Dienstag begann alles wie mit einem Paukenschlag. Plötzlich sollte ich zur Ultraschalluntersuchung, kaum war ich fertig auf Station, wurde ich zur Schmerzbehandlung abgefangen, obwohl Mittagszeit. Doch die Schmerzbehandlung war alles in allem ein Segen in Form einer Infusion mit versch. Mitteln, sowie einer lokalen Anästhesie, die ich mir nie habe entgehen lassen. Während einer dieser einstündigen Sitzung war ich in der Lage, soweit Tiefenzuentspannen, das ich einen Puls von 50 hatte. Das war das absolute Highlight für mich.

Der schmerzhafte Zugang wurde immer noch nicht genutzt. Warum wurde später damit erklärt, das auch Tabletten reichen würden.

Meine bisherige Ansprechärztin war mittlerweile immer öfters nicht für mich erreichbar. Eigentlich hatte ich vor, meine Therapie bis zum Ende mitzumachen. Dann aber kam eine neue Ärztin (Internistin). Die Blutabnahme durch sie war, als wenn sie in ein totes Stück Fleisch sticht, und nochmals kurz die Nadel grob korrigiert. Im Laufe der Zeit waren bereits an beiden Armbeugen und Handgelenken etliche Einstichstellen entstanden. Die Unterhaltung mit dieser Ärztin war ein Monolog und von oben herab geführt. Falls ich mal etwas sagen wollte, wurde ich unterbrochen. Ich wußte sofort, wenn meine Entzündungswerte im grünen Bereich wären, wäre meine Therapie beendet. So äußerte ich den gleichen Nachmittag nach Kenntnis der aktuellen Werte meinen Wunsch gegenüber dem Oberarzt, das ich meine Therapie gern beende möchte.

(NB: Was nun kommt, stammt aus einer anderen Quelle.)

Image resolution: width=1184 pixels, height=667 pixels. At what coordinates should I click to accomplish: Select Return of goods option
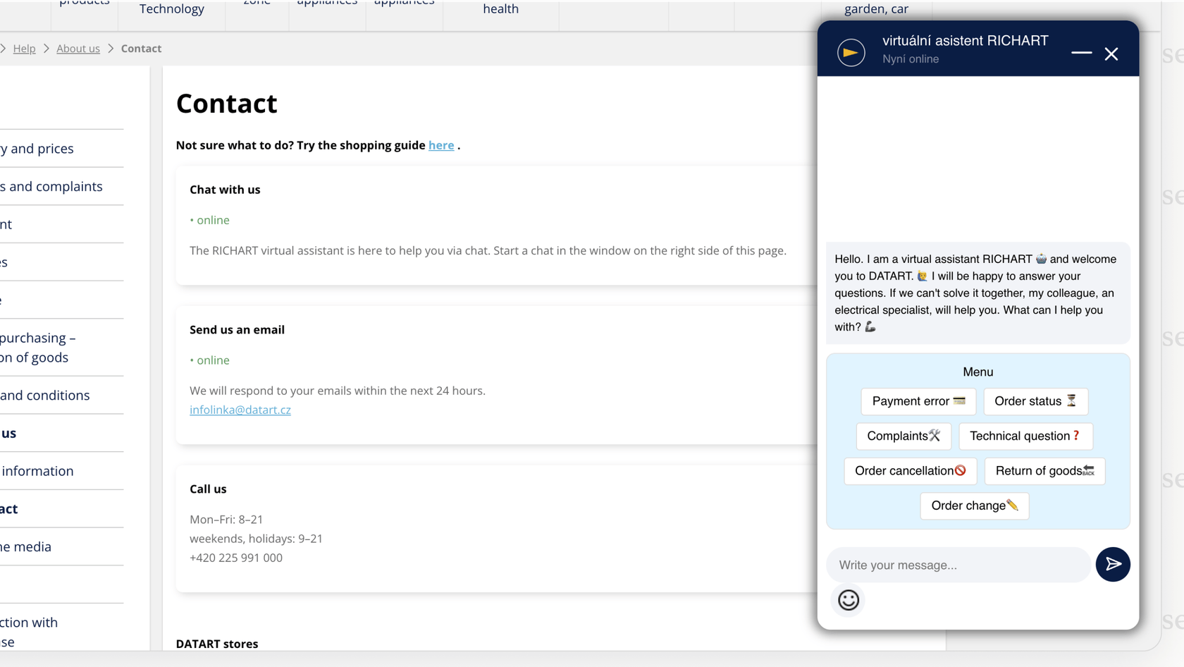(x=1044, y=470)
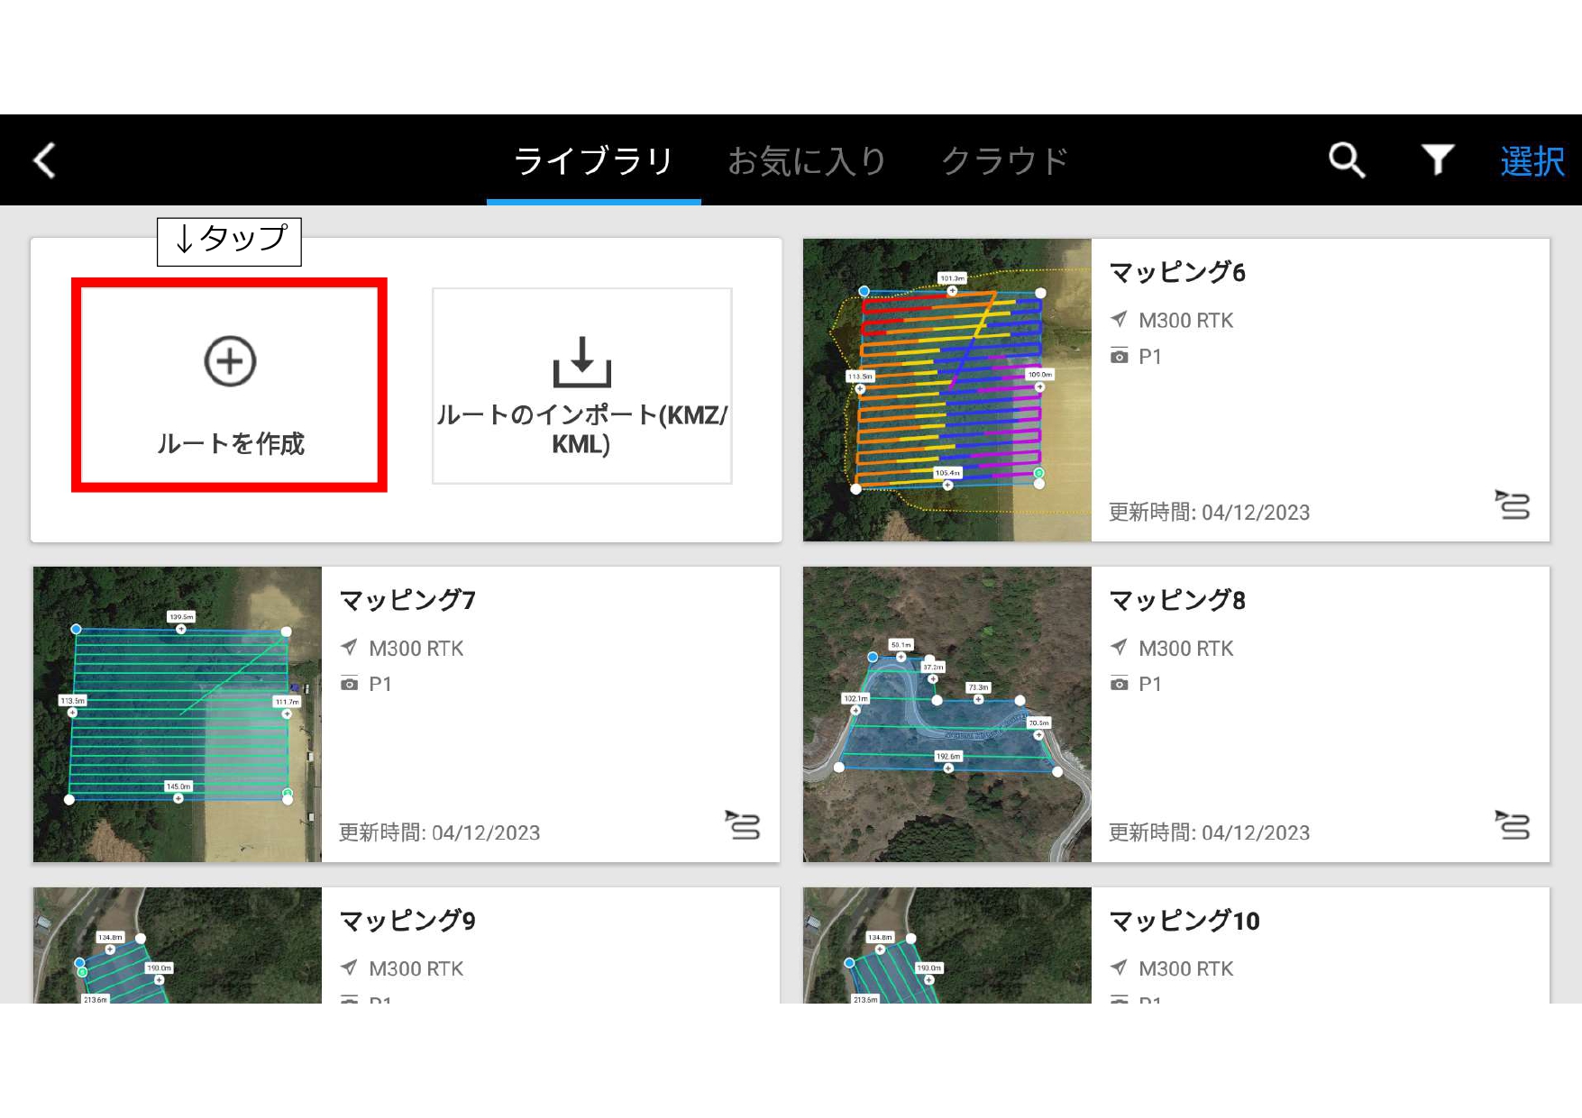Screen dimensions: 1582x1118
Task: Click the back arrow at top left
Action: click(x=42, y=159)
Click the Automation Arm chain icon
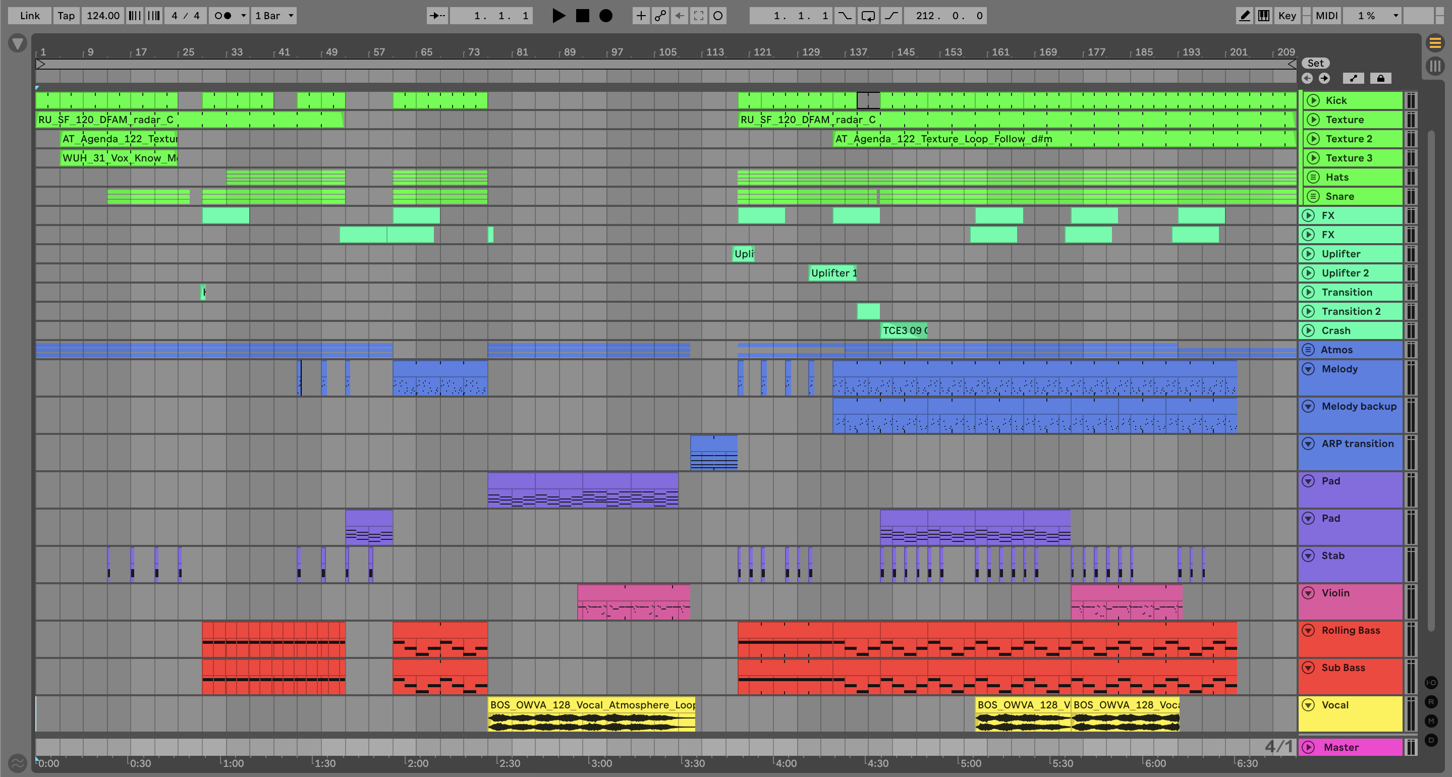This screenshot has width=1452, height=777. tap(660, 16)
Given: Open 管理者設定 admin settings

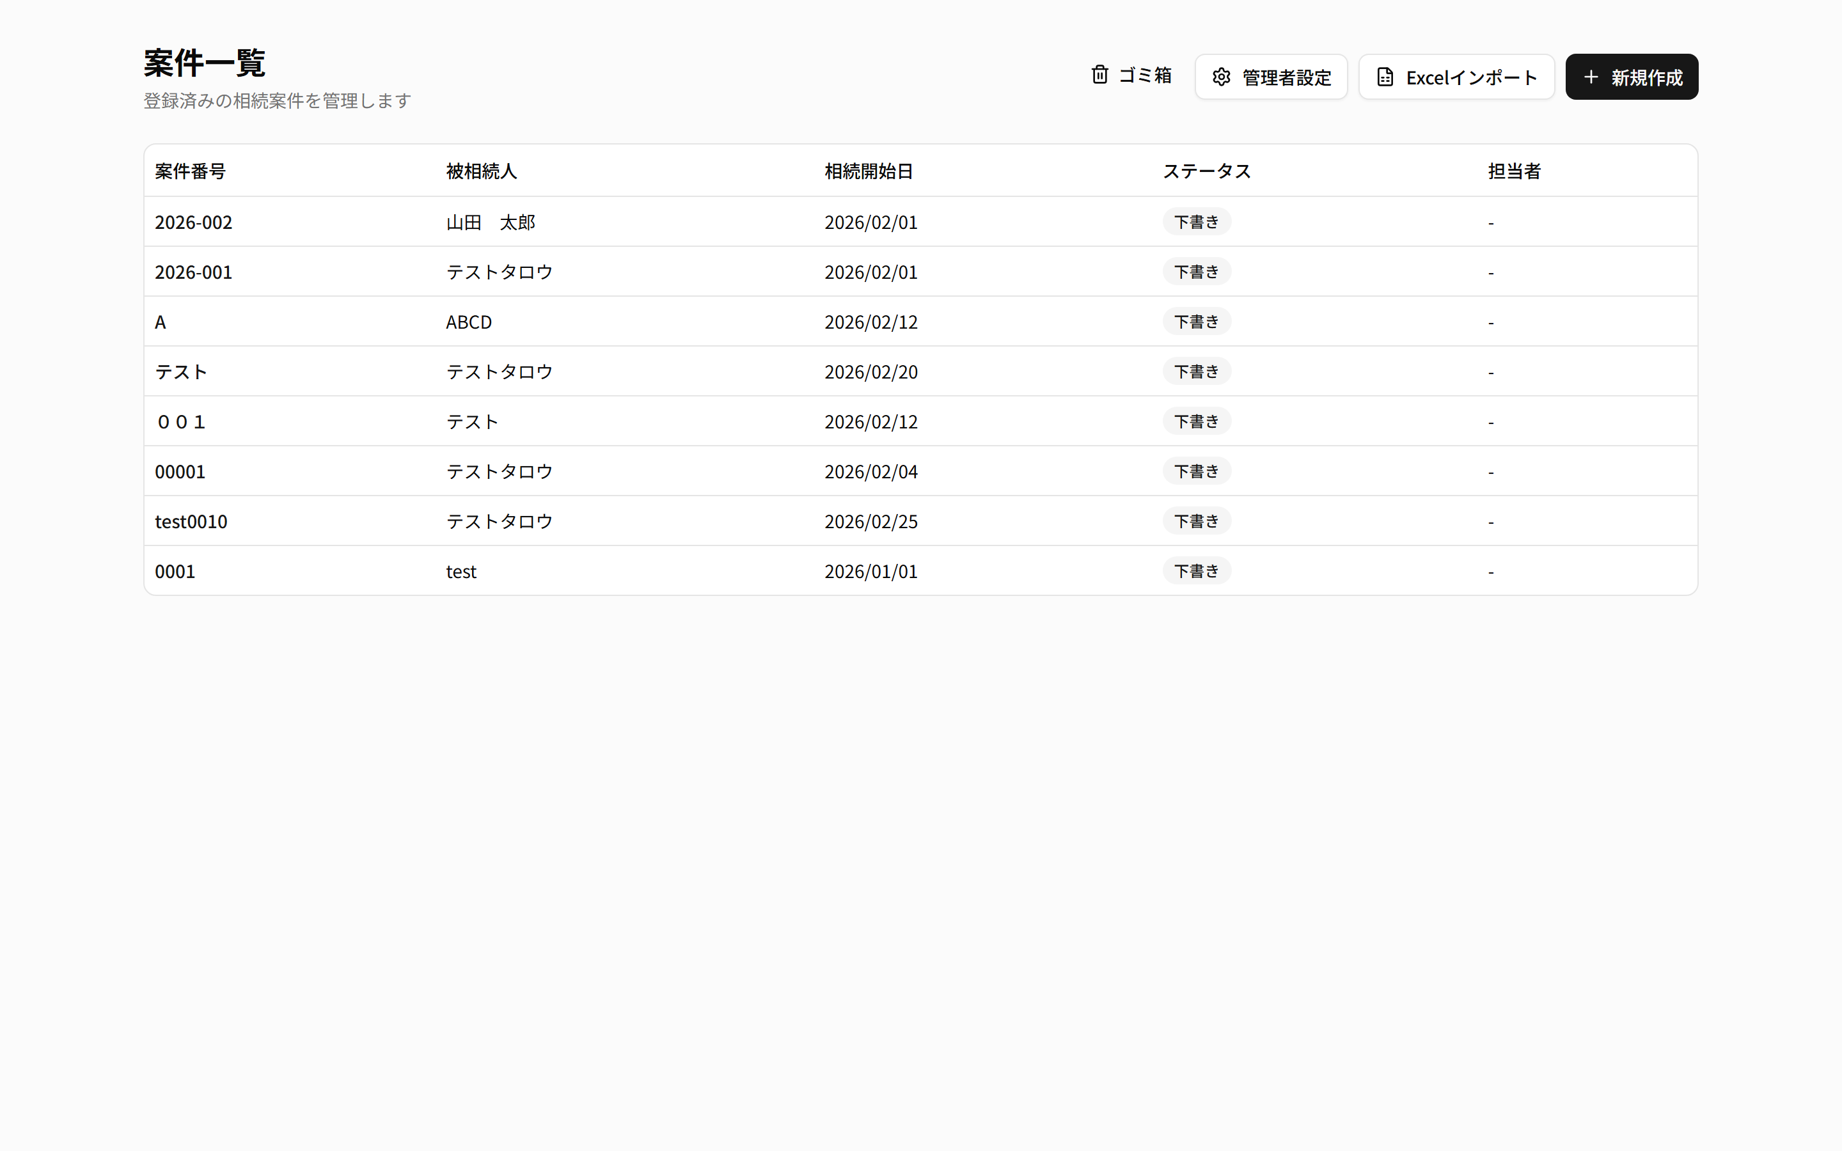Looking at the screenshot, I should tap(1270, 77).
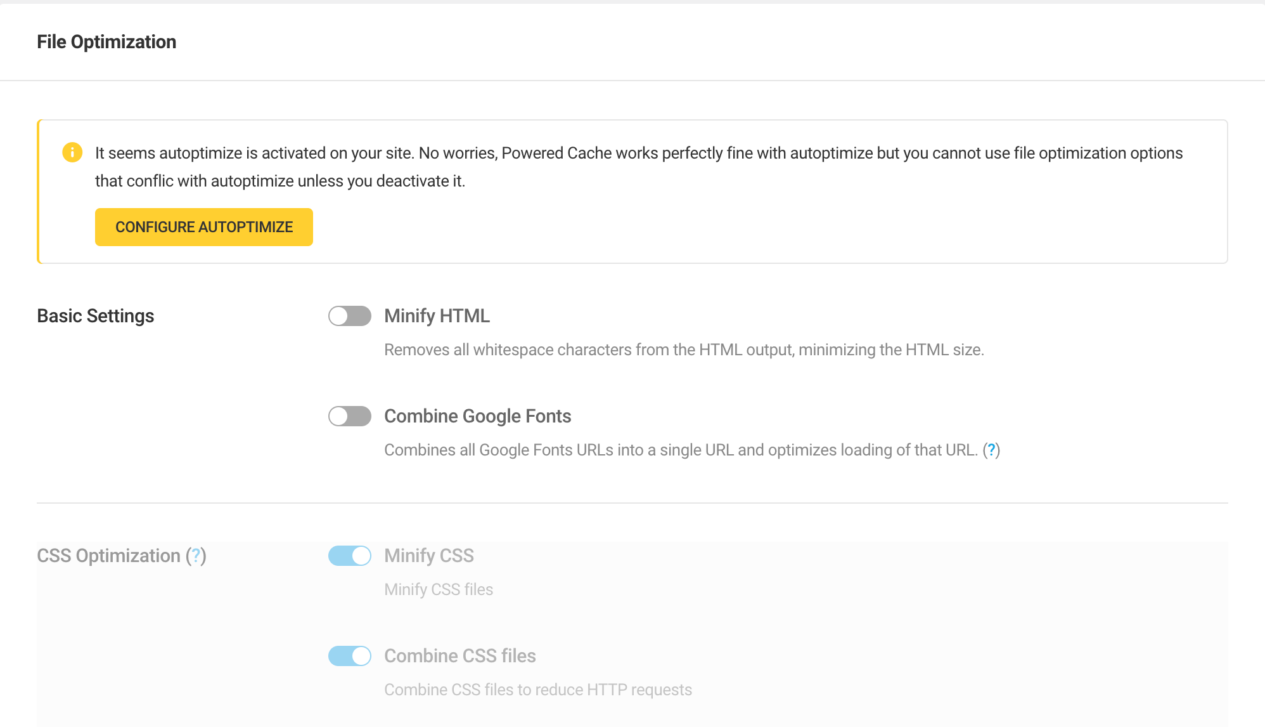This screenshot has height=727, width=1265.
Task: Click the yellow info icon in the notice
Action: click(x=72, y=152)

Denn noch ein gravierendes Moment, welches ich zu Anfang erwähnte, bestärkte mich in meinem Entschluß. Zum Ende meines Aufenthaltes hatte ich Einblick in meine Patientenakte. Viele der Einträge entsprachen nicht den Tatsachen. Da das ein Dokument ist, und so auch scheinbar kleine Kleinigkeiten in der Summe zählen, war ich bestürzt, was dort zu lesen war. Zum Beispiel mit der nächtlichen Lösung, mein Bett in einen anderen Raum zu schieben. „Der Patient fühlte sich in seiner Gesundheit bedroht“ stand dort zu lesen. Habe ich nie geäußert, nichtmals ansatzweise. Zudem hatte ich im Dokument Bleistifteinträge erkannt, welche nicht Dokumenten-echt sind.

Ich begehe aber nicht den Fehler, „du meinst den Esel, und prügelst den Sack“. Ich gebe weder dem Pflegepersonal die Schuld, noch den Ärzten für die desolaten Zustände. Denn wie immer stinkt der Fisch vom Kopf her. Politisches agieren hat die Gesundheitspolitik in die heutige Sackgasse getrieben, ausbaden dürfen das erst die Beschäftigten im Gesundheitswesen, und Letztlich Du und ich. Beispiel: an Wochenenden wurde die Station mit einer Schwester besetzt, was unverantwortlich ist. Was, wenn diese plötzlich zusammenklappt?

Die Frage erübrigt sich, „is‘ was Doc?“

Wer hier aufgibt, hat schon verloren. Meine Beendigung der Therapie betrachte ich als Anfang für eine nächste Maßnahme, die ab 25. November beginnt.